:: Given passage ::
# # # #
Very good curry thighs, and surprisingly easier to make than at first glance even though it has a long ingredients list. I would just say that it’s a little tough to cook it on a large skillet as the recipe calls for because it gets very full. 8 chicken thighs and all that sauce put my 12 inch skillet to its maximum capacity. I’ve made this multiple times and cooking it in a medium pot is much easier.
This was a very easy recipe. I happened to have all of the ingredients on hand. I used boneless skinless chicken thighs. I added a little habeñero powder to the mix to make it on the spicier side. We enjoyed this and will probably make it regularly. Thanks for sharing.
The sauce from this recipe came out great! Didn’t have Chinese spice mix, substituted for 1 tsp cumin + 1tsp cloves. Seared chicken in 2 different pans because 8 chicken things was too crowded for 1. Definitely had better char in the cast iron skillet than stainless steel. After making the sauce and putting thighs back in the pans, I finished cooking in the oven at 400 for about 20 min. Served with coconut rice.
So good! I used a bit less hot curry powder after I felt like it was a bit strong. It ends up being a great curry. I also add slicec onions, potatoes, and carrots so I can eat the curry over rice.
Sooo delicious! I used deboned thighs. Would definitely make this again
I spent 21 days in India in 2016. We ate curry every day. So I have an authentic reference point. This recipe is excellent. I have made it 4 or 5 times. Three times with chicken and once with lamb. Either way the sauce is tongue clapping good. After the first time I used 2 cans of coconut milk instead on one. If you like saucy I recommend doing so.
I spent 21 days in India in 2016. We ate curry every day. So I have an authentic reference point. This recipe is excellent. I have made it 4 or 5 times. Three times with chicken and once with lamb. Either way the sauce is tongue clapping good. After the first time I used 2 cans of coconut milk instead on one. If you like saucy I recommend doing so.
This is excellent the way the recipe reads and I make it that way a lot. But if you have extra stuff in your freezer you can add them. I added chopped carotts, peas and 1 cup mashed sweet potatoes and shreaded the chicken thighs and served it over mashed potatoes.
The flavor was pungent, but not totally pleasing. We typically love this type of food, but I won’t be making this recipe again.
Delicious! I increased the Maesri red curry paste to about 3 tbl. and after returning the chicken thighs to the skillet, I added baby carrots, green beans, and sliced red pepper, and continued simmering for 15-20 minutes. Served over Jasmine rice. Will make this again and again with different veggies. Yum!
# # # #
:: Record set ::
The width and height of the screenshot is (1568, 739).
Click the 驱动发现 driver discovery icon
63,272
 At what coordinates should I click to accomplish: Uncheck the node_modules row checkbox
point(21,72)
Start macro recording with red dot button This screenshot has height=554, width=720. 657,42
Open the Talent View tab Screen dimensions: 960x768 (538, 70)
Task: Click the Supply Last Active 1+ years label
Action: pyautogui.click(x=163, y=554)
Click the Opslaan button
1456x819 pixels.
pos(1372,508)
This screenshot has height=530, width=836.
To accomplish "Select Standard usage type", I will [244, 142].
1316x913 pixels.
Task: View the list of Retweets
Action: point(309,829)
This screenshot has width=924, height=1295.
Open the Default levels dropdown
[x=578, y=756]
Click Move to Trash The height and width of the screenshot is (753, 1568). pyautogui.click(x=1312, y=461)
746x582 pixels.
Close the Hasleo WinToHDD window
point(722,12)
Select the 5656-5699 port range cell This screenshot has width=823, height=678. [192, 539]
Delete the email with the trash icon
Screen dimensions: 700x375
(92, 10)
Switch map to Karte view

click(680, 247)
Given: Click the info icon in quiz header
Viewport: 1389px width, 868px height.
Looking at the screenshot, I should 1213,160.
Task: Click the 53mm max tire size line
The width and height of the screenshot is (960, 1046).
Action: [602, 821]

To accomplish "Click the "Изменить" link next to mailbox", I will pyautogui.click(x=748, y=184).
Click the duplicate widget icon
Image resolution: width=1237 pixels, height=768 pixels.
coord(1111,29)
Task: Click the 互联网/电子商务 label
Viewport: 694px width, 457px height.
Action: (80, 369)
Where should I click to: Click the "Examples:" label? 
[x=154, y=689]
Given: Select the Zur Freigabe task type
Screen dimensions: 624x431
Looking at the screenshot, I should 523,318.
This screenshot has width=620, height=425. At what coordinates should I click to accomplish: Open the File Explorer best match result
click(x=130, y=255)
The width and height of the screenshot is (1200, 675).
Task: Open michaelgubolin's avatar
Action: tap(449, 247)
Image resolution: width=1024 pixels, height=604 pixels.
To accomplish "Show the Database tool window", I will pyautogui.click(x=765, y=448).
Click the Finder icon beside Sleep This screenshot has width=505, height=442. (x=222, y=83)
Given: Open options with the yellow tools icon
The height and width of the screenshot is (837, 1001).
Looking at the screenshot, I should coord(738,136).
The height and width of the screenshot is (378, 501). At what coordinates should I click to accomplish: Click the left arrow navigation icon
# # # #
:: List of tasks ::
1) In the recipe reviews, what did the reviewer who lacked Chinese spice mix use in its place?
2) Swap "mashed potatoes" for "jasmine rice" and write out the recipe reviews between "This is excellent" and "this recipe again.", inclusive.

:: The results ::
1) 1 tsp cumin plus 1 tsp cloves.

2)
This is excellent the way the recipe reads and I make it that way a lot. But if you have extra stuff in your freezer you can add them. I added chopped carotts, peas and 1 cup mashed sweet potatoes and shreaded the chicken thighs and served it over jasmine rice.
The flavor was pungent, but not totally pleasing. We typically love this type of food, but I won’t be making this recipe again.